* [Document passage]:
*****
After takeoff, as the aircraft gained height, Metro Manila gradually came into view: a grey jumble of human habitation punctuated by clustered skyscrapers, intersected by meanders of a noxious-looking, mustard-coloured river, sprawling across an enormous plain bounded on the west side by the sea and in other directions not at all, further than the eye could see, eventually obscured by pollution haze and clouds.
Making life bearable in this monster megacity is just one aspect of the problems faced by President Aquino's government. Already it is home to upwards of 15 million people and it is growing all the time as the burgeoning Filipino population drifts to the cities in hope of making a living. As it grows, so do the problems.
*****
* [What you are asked to do]: Transcribe the passage on Metro Manila between "Making life bearable" and "do the problems.", inclusive.

[Collected data entries]
*****
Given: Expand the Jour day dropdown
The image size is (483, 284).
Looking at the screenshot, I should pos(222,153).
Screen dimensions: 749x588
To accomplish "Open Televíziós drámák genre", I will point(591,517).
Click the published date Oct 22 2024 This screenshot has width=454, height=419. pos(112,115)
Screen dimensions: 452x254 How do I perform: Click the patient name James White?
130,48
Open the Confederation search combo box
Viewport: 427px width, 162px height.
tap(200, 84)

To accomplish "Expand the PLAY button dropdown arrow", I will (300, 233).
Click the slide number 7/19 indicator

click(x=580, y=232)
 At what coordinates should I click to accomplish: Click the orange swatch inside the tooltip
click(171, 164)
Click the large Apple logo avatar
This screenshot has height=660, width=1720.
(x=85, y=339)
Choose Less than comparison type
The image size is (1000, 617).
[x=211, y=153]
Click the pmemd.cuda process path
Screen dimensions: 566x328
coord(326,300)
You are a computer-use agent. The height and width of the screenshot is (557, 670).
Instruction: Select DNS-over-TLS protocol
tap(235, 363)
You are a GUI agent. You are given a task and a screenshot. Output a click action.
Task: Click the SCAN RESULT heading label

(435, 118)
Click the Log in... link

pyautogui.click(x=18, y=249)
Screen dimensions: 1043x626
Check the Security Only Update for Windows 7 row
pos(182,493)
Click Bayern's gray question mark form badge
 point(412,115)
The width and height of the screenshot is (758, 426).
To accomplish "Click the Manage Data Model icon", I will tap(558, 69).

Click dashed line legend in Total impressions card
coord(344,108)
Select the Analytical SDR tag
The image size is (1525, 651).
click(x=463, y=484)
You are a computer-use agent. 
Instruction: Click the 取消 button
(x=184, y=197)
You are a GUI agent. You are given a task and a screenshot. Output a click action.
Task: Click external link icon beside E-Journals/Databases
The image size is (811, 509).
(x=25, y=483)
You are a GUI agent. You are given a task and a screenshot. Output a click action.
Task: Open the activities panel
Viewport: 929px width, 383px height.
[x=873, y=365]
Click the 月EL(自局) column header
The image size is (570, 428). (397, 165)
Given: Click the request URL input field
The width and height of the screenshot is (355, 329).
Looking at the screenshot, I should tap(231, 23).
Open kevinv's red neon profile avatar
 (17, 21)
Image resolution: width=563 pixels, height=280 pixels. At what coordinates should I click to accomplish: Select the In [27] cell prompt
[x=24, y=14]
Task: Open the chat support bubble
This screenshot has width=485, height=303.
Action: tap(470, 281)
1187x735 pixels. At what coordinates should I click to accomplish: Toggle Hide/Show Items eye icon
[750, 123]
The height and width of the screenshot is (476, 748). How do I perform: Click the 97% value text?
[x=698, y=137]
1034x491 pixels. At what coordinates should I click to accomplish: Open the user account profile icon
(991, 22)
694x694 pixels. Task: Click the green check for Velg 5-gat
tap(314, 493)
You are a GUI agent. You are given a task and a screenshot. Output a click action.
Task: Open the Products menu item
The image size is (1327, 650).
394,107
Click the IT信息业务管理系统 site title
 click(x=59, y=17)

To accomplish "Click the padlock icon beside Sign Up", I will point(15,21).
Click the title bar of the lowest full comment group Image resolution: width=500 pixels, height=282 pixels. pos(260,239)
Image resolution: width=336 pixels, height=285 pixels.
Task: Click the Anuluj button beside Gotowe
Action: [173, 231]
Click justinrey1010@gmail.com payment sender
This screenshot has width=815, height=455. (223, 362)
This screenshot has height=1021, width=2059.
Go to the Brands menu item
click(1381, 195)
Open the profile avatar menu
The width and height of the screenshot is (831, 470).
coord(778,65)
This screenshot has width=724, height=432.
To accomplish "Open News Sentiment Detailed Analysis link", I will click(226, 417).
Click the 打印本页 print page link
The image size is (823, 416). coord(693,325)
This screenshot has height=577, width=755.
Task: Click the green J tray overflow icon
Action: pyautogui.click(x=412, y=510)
*****
* [Solution to the exercise]:
Making life bearable in this monster megacity is just one aspect of the problems faced by President Aquino's government. Already it is home to upwards of 15 million people and it is growing all the time as the burgeoning Filipino population drifts to the cities in hope of making a living. As it grows, so do the problems.